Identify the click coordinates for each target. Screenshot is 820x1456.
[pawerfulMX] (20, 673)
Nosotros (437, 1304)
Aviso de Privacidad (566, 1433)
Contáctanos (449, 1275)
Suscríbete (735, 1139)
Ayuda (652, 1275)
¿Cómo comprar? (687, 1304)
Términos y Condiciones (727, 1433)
---
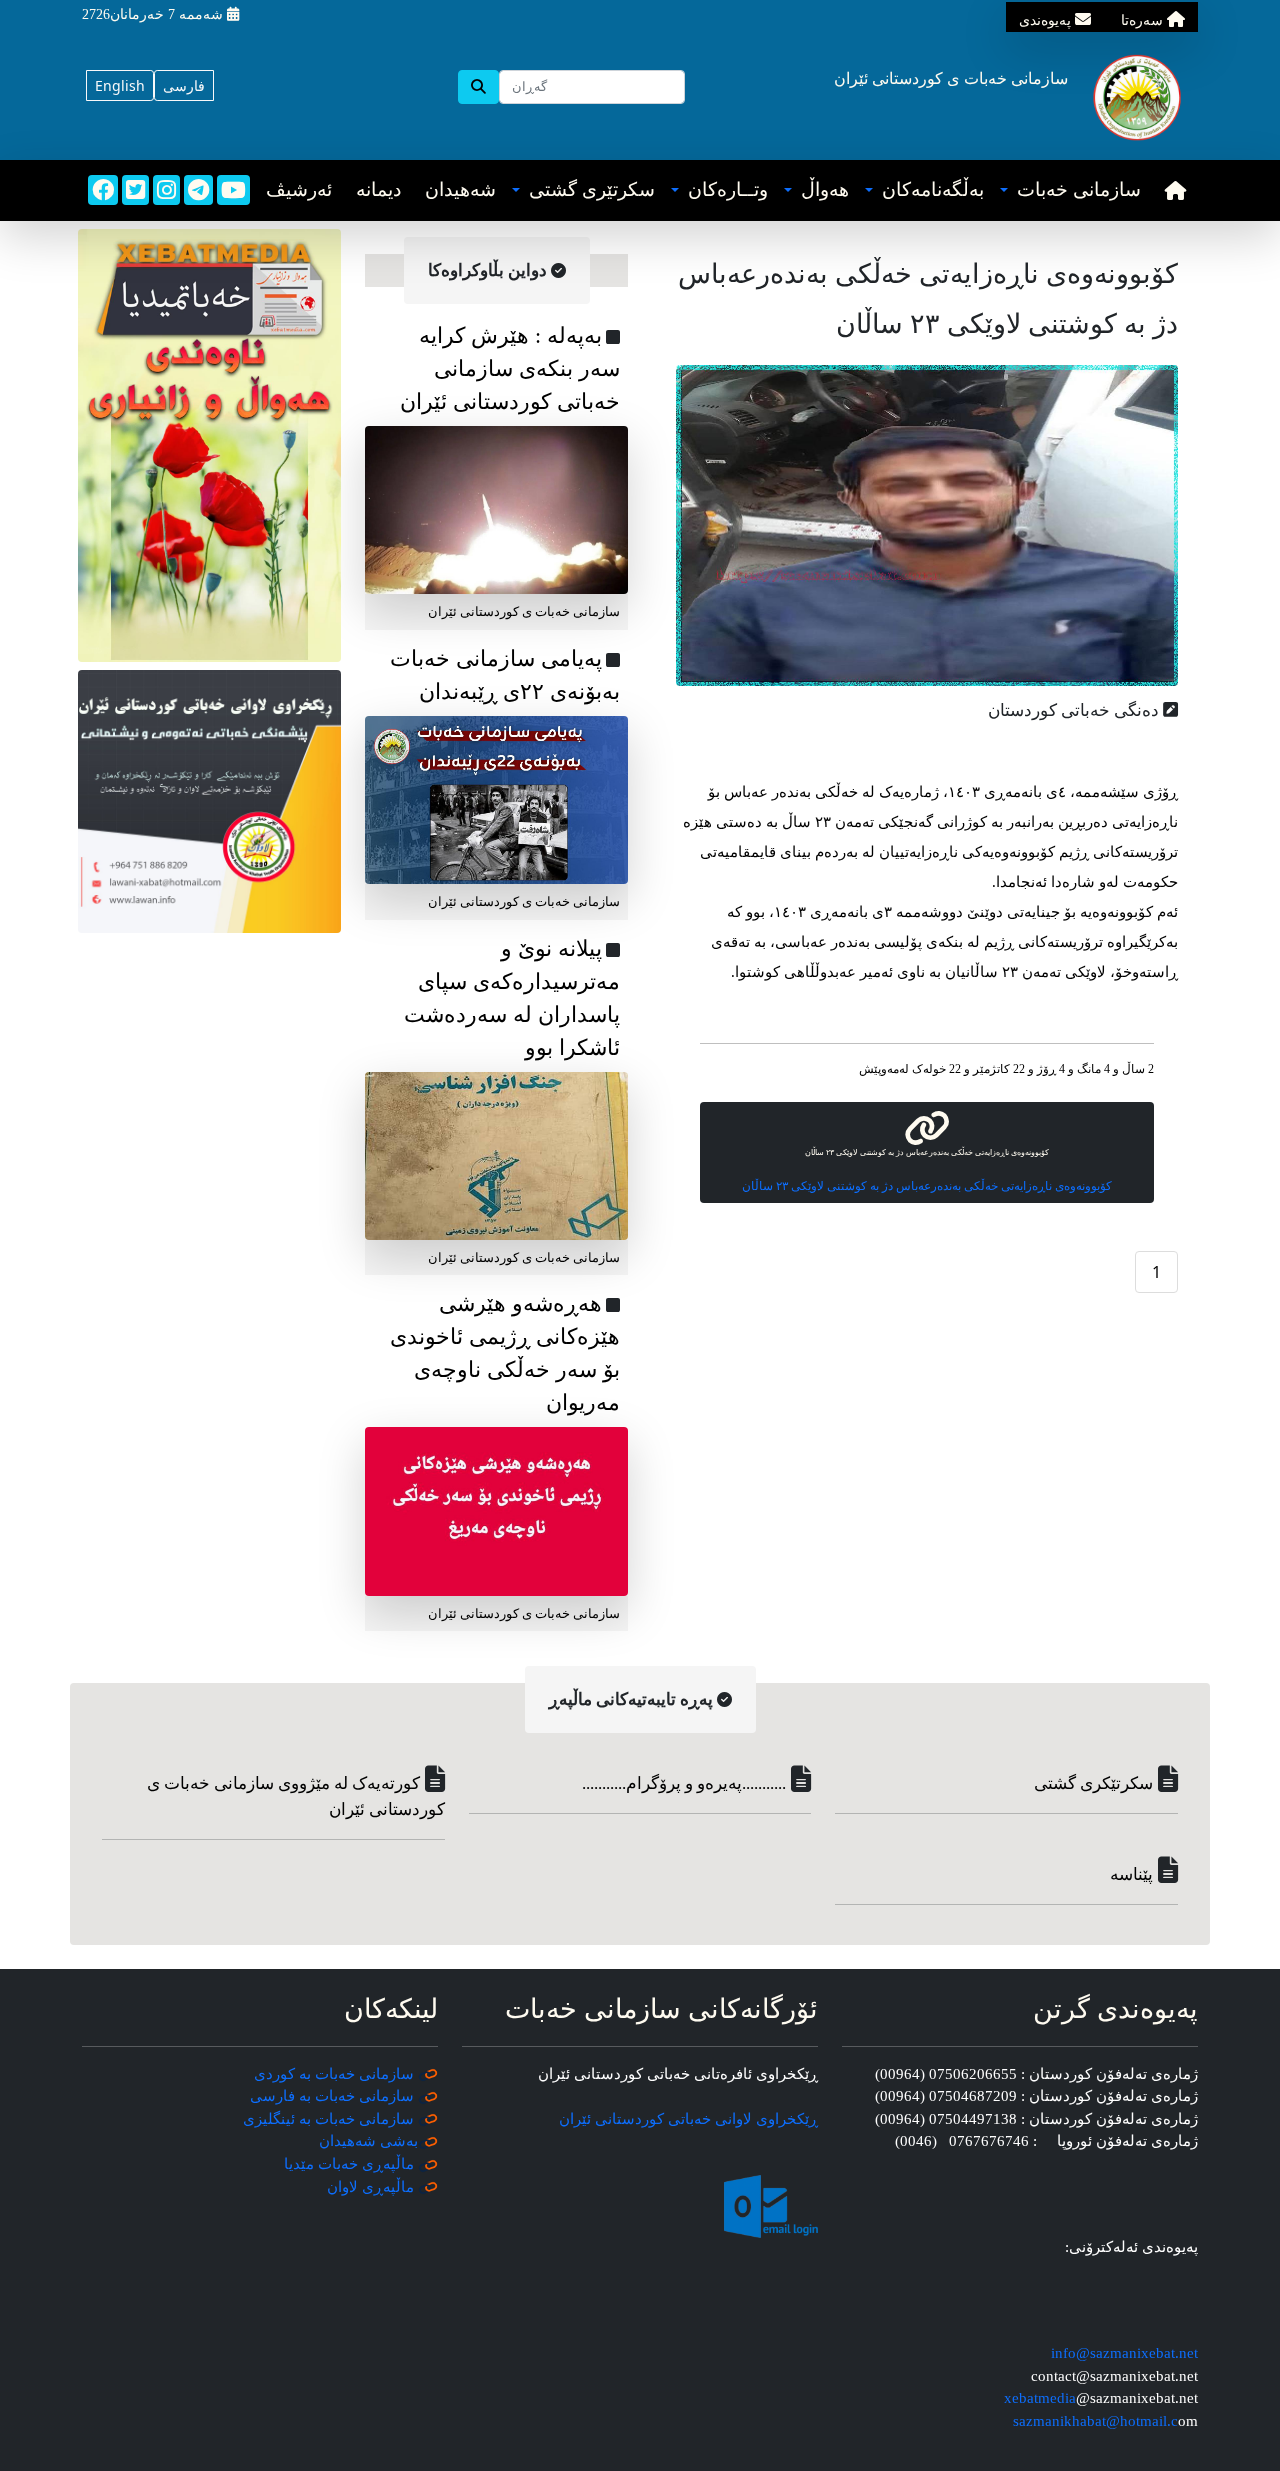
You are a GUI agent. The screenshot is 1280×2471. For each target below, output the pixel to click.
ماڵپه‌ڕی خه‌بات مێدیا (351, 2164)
* * *
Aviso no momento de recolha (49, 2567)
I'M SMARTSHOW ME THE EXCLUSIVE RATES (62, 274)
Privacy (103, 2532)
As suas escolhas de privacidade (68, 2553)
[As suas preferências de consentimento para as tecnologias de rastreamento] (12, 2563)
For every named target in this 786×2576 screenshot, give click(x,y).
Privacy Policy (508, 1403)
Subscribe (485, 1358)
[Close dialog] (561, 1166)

### WHAT IS NEEDED
Of all the entries above, repeat only the lines from the line that has "Identify the click" to the line that has "Términos y Condiciones (727, 1433)", both lines included, exactly.

### OUTPUT BELOW
Identify the click coordinates for each target. Screenshot is 820x1456.
[pawerfulMX] (20, 673)
Nosotros (437, 1304)
Aviso de Privacidad (566, 1433)
Contáctanos (449, 1275)
Suscríbete (735, 1139)
Ayuda (652, 1275)
¿Cómo comprar? (687, 1304)
Términos y Condiciones (727, 1433)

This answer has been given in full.